The above headline comes from the September 10, 2007 LA Times and is one of many articles reporting on a study published on the same day in the Archives of Internal Medicine. The study data came from the Adverse Event Reporting System, which has been in operation since 1998. This system collects all voluntary reports of adverse drug events submitted directly to the US Food and Drug Administration (FDA) or through drug manufacturers.
The results of this study showed that from 1998 through 2005 reported, serious adverse drug events increased 2.6-times from 34,966 to 89,842. In addition, fatal adverse drug events increased 2.7-fold from 5519 to 15,107. The study noted that reported serious events increased 4 times faster than the total number of outpatient prescriptions during the same period of time.
Thomas J. Moore, the study’s lead author and a senior scientist for drug safety and policy at the Institute for Safe Medication Practices of Huntington Valley, Pennsylvania, stated, “This is a direct set of data that shows that the system is failing and it is getting worse.

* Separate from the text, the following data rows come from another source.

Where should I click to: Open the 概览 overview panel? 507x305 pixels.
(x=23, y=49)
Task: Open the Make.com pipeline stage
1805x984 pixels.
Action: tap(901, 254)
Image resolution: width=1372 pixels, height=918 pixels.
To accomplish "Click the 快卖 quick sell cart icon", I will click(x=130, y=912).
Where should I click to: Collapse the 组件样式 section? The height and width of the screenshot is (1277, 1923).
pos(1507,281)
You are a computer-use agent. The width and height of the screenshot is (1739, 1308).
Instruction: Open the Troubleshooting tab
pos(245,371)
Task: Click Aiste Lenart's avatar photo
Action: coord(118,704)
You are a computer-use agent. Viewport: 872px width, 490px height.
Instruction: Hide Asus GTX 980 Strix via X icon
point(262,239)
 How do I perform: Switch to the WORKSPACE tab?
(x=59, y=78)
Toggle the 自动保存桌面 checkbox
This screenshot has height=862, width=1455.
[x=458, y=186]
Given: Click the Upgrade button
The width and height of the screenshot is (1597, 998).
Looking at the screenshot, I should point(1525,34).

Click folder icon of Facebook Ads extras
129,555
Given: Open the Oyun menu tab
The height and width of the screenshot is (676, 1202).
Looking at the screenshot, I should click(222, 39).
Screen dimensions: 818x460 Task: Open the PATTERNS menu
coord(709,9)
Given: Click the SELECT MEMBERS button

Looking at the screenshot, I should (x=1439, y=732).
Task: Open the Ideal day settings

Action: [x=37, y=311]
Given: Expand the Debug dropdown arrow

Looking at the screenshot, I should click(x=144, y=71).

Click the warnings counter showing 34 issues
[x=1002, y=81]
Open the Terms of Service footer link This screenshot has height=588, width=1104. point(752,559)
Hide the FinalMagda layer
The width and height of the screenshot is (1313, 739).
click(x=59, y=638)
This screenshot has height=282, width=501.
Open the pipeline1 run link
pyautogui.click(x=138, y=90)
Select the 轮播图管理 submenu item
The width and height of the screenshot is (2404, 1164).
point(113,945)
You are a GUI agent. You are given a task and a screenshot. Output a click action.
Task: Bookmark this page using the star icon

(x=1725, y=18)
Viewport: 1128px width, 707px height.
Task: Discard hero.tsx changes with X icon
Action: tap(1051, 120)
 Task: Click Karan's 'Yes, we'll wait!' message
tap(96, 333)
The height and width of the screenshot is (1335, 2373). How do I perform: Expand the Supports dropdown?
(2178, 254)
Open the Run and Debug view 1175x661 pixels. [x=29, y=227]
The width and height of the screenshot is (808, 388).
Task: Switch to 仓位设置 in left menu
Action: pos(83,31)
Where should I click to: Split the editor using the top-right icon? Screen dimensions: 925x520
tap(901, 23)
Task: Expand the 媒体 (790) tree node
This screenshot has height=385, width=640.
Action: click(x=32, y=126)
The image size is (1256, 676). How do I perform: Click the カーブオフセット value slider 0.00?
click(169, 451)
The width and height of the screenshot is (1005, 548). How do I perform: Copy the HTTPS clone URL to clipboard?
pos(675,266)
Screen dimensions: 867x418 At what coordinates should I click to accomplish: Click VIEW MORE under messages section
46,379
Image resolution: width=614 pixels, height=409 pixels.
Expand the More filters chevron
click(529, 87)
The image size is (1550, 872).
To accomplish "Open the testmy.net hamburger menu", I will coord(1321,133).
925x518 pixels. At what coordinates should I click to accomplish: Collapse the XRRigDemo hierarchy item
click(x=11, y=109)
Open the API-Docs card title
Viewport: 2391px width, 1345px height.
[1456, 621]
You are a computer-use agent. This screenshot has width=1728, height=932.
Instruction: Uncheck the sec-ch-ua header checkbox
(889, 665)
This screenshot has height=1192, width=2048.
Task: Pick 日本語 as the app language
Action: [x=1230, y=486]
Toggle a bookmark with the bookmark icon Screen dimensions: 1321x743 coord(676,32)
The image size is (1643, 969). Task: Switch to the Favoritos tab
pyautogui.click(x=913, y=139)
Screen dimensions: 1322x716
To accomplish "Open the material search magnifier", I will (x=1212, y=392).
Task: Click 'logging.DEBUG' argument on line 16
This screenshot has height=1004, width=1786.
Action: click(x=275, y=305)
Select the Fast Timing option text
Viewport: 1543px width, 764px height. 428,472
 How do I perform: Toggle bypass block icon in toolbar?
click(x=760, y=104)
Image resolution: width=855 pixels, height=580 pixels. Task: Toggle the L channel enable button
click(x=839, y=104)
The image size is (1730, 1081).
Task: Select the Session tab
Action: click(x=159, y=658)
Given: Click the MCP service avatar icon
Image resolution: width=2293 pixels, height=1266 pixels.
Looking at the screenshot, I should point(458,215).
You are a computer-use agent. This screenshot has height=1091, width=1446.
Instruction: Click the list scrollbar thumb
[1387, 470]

We are in denial about drug safety.” Moore continued, “The clear finding is that we are losing ground in terms of drug safety, and that ought to be of great concern.”
Dr. Gerald Dal Pan, director of the FDA’s office of surveillance and epidemiology tried to explain away the finding in a response in the LA Times when he said, “There are clearly other factors responsible for this increase, such as the increase in public attention to drug safety and use of the Internet to make it easier for the public to report adverse events to the FDA.”
This report is bringing more political pressure from legislators for the FDA to take stronger action. Senator Charles Grassley, of Iowa and an outspoken FDA critic said in a statement, “This report is another indication that the FDA’s post-market review of drugs must be rigorous and timely. The FDA needs to commit itself to considering and acting on the additional data gathered from more adverse events being reported considering the deaths associated with these adverse drug events.”
The conclusion of the researchers in their study serves as a glaring reminder of the risks. They state, “These data show a marked increase in reported deaths and serious injuries associated with drug therapy over the study period. The results highlight the importance of this public health problem and illustrate the need for improved systems to manage the risks of prescription drugs.”